The Eurozone and the UK now recognize the necessity for a more “austere” approach to government debt growth.  The U.S. has not – and likely won’t until the market forces its hand.  So there is now a clear policy divide for the markets to contemplate.  In Europe, there appears a willingness to accept some short-term pain for the good of long-term stability.  Here at home, there remains a stubborn adherence to inflationism. 

The markets are still sorting out new post-Greek crisis realities.  For some time, the markets have gladly sided with the inflationists.  Are the vigilantes quietly coming out of hiding?  I would expect the markets to increasingly appreciate that the Europeans are moving in the right direction while we are resisting. 
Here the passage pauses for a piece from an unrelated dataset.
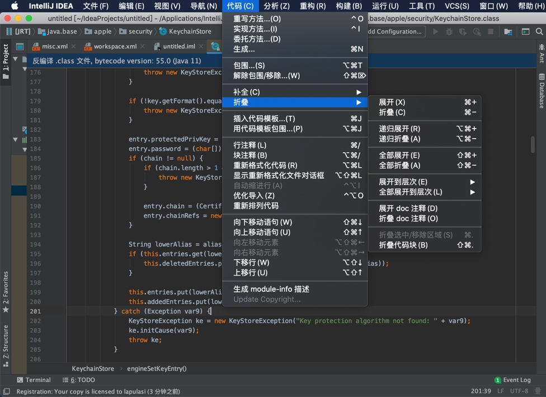This screenshot has width=546, height=397.
Task: Click the lock icon in the status bar
Action: [x=538, y=391]
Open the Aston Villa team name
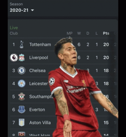This screenshot has width=126, height=137. 40,123
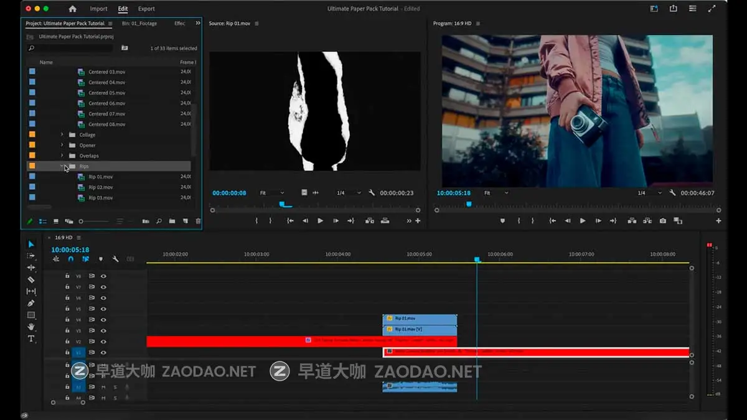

Prior to Greece, the markets perceived rapid government debt growth was a stabilizing force.  More recently, the marketplace is coming to grips with the reality that runaway fiscal deficits are destabilizing and problematic.  How this appreciation manifests in the markets over the coming weeks and months will be something to watch and analyze.  Higher Treasury yields?  Do tighter financial conditions throughout the U.S. Credit market stop recovery in its tracks?  A weaker dollar?  And could renewed dollar weakness – in concert with European stabilization and Asian expansion - help reignite some global reflationary forces?  There are at least a few ways Treasurys could disappoint.